### [EXERCISE OBJECTIVE]
Find the line containing "kuguara (341, 777)" in the entries below. Restate it and each line after it, word for word, up to and including the line containing "Neue Beiträge (301, 124)".
^^^^^^^^
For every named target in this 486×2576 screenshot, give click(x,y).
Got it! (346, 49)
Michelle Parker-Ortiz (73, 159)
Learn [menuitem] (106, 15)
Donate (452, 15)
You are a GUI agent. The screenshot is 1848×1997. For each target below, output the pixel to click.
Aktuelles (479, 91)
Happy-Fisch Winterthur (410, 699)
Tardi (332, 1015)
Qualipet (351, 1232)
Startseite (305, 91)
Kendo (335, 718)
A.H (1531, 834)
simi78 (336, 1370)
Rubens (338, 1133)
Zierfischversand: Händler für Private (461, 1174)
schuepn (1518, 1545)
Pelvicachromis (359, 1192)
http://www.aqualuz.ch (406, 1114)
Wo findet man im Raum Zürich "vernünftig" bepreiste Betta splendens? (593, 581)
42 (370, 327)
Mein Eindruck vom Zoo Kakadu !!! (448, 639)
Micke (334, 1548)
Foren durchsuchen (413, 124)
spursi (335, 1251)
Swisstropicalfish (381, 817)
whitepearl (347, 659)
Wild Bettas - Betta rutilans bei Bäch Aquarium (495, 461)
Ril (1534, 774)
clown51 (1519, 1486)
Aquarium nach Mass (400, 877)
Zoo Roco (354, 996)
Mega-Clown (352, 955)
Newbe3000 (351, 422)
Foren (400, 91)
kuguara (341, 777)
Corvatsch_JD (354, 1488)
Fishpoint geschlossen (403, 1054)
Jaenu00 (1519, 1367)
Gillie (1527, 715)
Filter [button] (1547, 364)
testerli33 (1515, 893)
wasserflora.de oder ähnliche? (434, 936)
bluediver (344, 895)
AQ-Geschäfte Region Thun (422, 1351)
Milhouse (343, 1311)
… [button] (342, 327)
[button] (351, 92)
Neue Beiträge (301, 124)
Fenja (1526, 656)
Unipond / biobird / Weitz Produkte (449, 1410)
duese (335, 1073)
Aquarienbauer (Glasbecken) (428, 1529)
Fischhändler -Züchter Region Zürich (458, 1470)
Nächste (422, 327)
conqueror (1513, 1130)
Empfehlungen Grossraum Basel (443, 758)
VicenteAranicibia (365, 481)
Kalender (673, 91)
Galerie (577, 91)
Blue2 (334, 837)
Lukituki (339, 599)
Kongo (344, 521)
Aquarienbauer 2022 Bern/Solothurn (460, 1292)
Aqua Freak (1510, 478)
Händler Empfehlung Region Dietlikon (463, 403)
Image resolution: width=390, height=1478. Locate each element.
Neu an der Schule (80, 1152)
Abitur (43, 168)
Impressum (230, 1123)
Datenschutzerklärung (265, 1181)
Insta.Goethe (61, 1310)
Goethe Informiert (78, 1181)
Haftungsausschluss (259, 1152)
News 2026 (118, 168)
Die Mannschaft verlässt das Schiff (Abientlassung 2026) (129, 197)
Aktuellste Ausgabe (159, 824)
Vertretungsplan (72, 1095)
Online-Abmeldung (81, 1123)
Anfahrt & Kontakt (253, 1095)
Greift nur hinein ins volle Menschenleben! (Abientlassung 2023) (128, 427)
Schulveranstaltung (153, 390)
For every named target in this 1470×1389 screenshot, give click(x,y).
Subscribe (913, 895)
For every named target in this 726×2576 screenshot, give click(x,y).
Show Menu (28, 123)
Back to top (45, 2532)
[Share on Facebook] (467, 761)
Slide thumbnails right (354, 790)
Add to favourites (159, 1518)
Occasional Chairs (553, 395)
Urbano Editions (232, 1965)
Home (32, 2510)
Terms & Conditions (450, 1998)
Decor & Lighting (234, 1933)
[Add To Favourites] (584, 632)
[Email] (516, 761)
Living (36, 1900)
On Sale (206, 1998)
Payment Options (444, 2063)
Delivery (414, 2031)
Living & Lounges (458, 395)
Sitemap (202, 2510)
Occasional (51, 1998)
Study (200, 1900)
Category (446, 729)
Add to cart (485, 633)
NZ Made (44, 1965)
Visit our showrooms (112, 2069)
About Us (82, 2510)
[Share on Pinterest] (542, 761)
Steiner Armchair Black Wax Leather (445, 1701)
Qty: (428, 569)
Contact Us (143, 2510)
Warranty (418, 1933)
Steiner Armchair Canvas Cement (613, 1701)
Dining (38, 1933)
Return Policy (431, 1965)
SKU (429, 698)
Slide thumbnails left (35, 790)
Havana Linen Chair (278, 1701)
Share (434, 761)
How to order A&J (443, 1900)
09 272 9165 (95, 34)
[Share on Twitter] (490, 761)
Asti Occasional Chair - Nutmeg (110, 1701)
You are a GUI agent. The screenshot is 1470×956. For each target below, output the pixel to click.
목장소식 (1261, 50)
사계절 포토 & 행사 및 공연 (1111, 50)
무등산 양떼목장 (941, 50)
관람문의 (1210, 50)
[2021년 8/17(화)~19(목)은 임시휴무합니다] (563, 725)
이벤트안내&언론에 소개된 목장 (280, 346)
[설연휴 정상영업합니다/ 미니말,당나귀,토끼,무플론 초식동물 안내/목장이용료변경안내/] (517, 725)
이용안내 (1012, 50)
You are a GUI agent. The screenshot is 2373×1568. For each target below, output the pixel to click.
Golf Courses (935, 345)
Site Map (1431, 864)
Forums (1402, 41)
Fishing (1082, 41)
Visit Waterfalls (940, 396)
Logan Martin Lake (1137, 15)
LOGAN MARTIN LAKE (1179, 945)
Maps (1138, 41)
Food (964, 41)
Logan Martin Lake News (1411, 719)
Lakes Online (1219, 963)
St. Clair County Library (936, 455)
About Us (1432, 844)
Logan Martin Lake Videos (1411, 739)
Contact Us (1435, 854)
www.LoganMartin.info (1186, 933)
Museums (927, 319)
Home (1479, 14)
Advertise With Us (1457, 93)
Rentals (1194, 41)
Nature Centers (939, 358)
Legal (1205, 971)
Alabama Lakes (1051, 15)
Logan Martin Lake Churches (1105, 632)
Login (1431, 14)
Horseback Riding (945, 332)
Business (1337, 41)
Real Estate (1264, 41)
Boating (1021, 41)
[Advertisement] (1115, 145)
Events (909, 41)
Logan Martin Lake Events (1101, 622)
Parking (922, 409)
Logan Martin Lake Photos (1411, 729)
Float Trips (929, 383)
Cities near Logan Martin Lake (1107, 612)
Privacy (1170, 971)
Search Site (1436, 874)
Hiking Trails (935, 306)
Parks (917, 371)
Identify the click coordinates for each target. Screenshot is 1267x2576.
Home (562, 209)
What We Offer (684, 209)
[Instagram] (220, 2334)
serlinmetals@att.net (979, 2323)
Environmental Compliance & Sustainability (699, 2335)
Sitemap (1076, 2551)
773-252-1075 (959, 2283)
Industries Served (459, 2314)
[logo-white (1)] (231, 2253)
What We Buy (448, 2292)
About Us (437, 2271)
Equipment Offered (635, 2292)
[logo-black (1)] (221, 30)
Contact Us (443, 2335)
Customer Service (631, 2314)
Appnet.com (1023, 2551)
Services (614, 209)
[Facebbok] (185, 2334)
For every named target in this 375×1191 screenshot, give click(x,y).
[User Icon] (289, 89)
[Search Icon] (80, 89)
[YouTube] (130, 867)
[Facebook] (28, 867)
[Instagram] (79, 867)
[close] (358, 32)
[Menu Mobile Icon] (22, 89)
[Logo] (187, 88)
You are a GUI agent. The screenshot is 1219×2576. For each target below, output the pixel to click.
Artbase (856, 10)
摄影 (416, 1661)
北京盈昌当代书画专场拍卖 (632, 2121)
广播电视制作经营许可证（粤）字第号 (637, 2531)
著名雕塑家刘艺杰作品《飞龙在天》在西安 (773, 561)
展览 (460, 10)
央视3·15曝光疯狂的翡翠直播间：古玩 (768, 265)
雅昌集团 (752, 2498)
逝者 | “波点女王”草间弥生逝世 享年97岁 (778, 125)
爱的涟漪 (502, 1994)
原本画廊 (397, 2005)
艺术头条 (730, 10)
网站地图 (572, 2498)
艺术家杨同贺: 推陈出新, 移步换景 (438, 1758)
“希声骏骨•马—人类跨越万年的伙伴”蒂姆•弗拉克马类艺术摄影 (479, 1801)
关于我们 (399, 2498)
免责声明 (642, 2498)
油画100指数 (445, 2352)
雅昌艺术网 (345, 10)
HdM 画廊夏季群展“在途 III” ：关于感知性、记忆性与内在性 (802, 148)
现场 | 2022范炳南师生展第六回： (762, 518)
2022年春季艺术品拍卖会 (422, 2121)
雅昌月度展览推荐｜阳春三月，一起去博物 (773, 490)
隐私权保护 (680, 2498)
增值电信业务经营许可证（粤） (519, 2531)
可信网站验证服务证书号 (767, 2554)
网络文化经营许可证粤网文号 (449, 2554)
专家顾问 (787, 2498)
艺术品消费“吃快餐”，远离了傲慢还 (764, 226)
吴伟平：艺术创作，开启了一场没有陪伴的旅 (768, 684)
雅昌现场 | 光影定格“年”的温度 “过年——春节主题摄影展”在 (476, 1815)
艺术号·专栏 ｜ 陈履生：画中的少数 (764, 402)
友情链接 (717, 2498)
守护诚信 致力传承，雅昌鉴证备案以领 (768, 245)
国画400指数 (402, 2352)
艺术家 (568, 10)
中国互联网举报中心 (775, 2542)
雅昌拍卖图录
^^^^^^^^
### [SOLUTION FOR THIS TASK]
kuguara (341, 777)
Corvatsch_JD (354, 1488)
Fishpoint geschlossen (403, 1054)
Jaenu00 (1519, 1367)
Gillie (1527, 715)
Filter [button] (1547, 364)
testerli33 (1515, 893)
wasserflora.de oder ähnliche? (434, 936)
bluediver (344, 895)
AQ-Geschäfte Region Thun (422, 1351)
Milhouse (343, 1311)
… [button] (342, 327)
[button] (351, 92)
Neue Beiträge (301, 124)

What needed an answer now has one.